En l'espèce, la preuve de la connaissance par les vendeurs avant la vente des infiltrations d'eau affectant l'utilisation normale du sous-sol n'est pas apportée.

Il a été répondu dans les développements ci-dessus aux moyens invoqués par les appelants sur ce fondement qui recoupent leurs moyens fondés sur la garantie des vices cachés.

Les vendeurs ne pouvant être tenus à davantage que les informations dont ils disposaient préalablement et au jour de la conclusion de la vente, M. et Mme [L] seront déboutés de leurs prétentions. La décision du tribunal ayant statué en ce sens sera confirmée.

Sur la garantie d'éviction

Selon l'article 1626 du code civil, quoique lors de la vente il n'ait été fait aucune stipulation sur la garantie, le vendeur est obligé de droit à garantir l'acquéreur de l'éviction qu'il souffre dans la totalité ou partie de l'objet vendu, ou des charges prétendues sur cet objet, et non déclarées lors de la vente.

En l'espèce, n'est pas rapportée la preuve d'acte de la part des vendeurs de nature à diminuer, ou encore à remettre en cause, la jouissance de leur immeuble par

M. et Mme [L]. N'est pas davantage démontré un trouble émanant d'un tiers affectant leur droit sur leur immeuble.

En conséquence, les prétentions de M. et Mme [L] seront rejetées. La décision du tribunal ayant statué en ce sens sera confirmée.

Sur les demandes accessoires

Les dispositions du jugement sur les dépens et les frais de procédure seront confirmées.

Parties perdantes, M. et Mme [L] seront condamnés solidairement aux dépens d'appel.

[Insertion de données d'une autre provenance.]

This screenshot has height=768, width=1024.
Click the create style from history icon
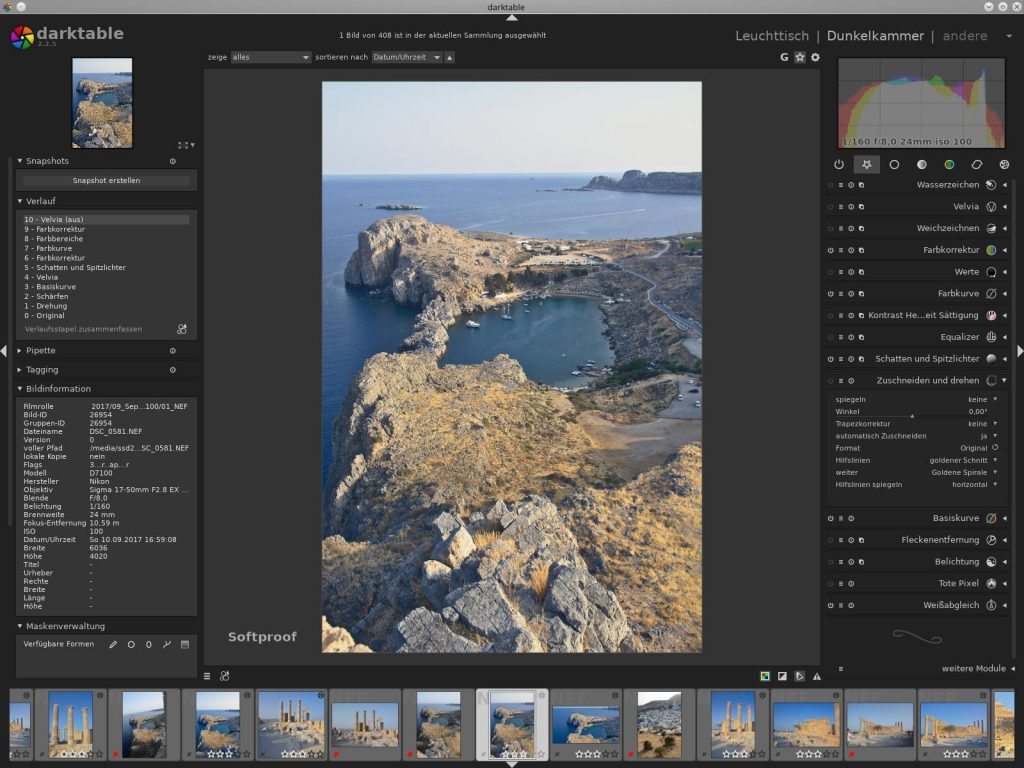click(x=182, y=329)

Il est équitable de les condamner également solidairement à payer à l'intimée la somme de 3 500 euros au titre des frais non compris dans les dépens qu'elle a exposés pour cette procédure d'appel.

PAR CES MOTIFS

La cour, statuant par arrêt contradictoire, mis à disposition,

Confirme le jugement entrepris en toutes ses dispositions,

Y ajoutant,

Condamne solidairement M. [U] [L] et Mme [W] [T], son épouse, à payer à Mme [D] [O] veuve [F] la somme de 3 500 euros sur le fondement de l'article 700 du code de procédure civile au titre de la procédure d'appel,

Déboute les parties du surplus des demandes,

Condamne solidairement M. [U] [L] et Mme [W] [T], son épouse, aux dépens d'appel.